While many of the existing approaches to disentangled representation learning are generative models, thus fitting well within the predictive coding and free energy principle (Elias, 1955; Srinivasan et al., 1982; Rao and Ballard, 1999; Friston, 2010; Clark, 2013) hypotheses of brain function, an alternative biologically plausible way to learn disentangled representations was recently proposed by Johnston and Fusi (2021). The authors showed that disentangled representations can arise from learning to solve numerous diverse tasks in a supervised manner, which would be required to produce the complex behaviors that biological intelligence exhibits in the natural world. A similar result was also demonstrated by Bernardi et al. (2020), who looked into the geometry of neural representations for solving tasks in the RL framework in both primates and neural networks. They found that the final layer of an MLP trained through RL supervision to solve a number of tasks, as well as the dorsolateral prefrontal cortex, the anterior cingulate cortex and the hippocampus of primates exhibited disentangled-like qualities. Although the representations of the underlying task variables were rotated in the space of neural activation (unlike the axis aligned codes described in Higgins et al., 2021a), the underlying geometry was in line with what would be expected from disentangled representations (see also Minxha et al., 2020; Panichello and Buschman, 2021; Rodgers et al., 2021; She et al., 2021; Boyle et al., 2022 for further evidence of not axis-aligned disentangled-like representations in different brain areas of various species).
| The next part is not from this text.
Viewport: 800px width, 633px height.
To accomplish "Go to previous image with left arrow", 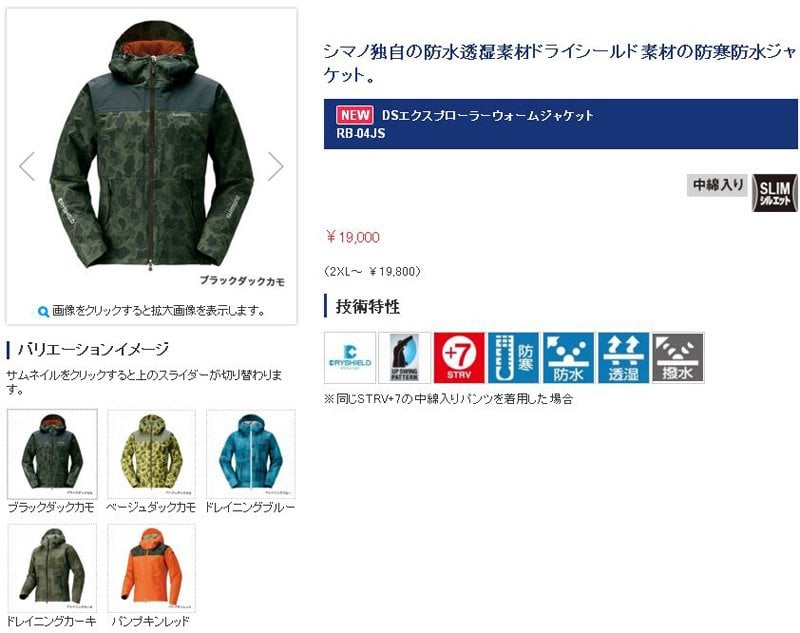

The authors found that the degree to which such geometry was present correlated with the primates success on the tasks (no such correlation existed for the more traditional decoding methods that do not take the geometry of the representation into account), and that such representations supported both strong generalization (as measured by the abstraction scores) and high representational capacity (as measured by the shattering dimensionality scores) (Figure 6D).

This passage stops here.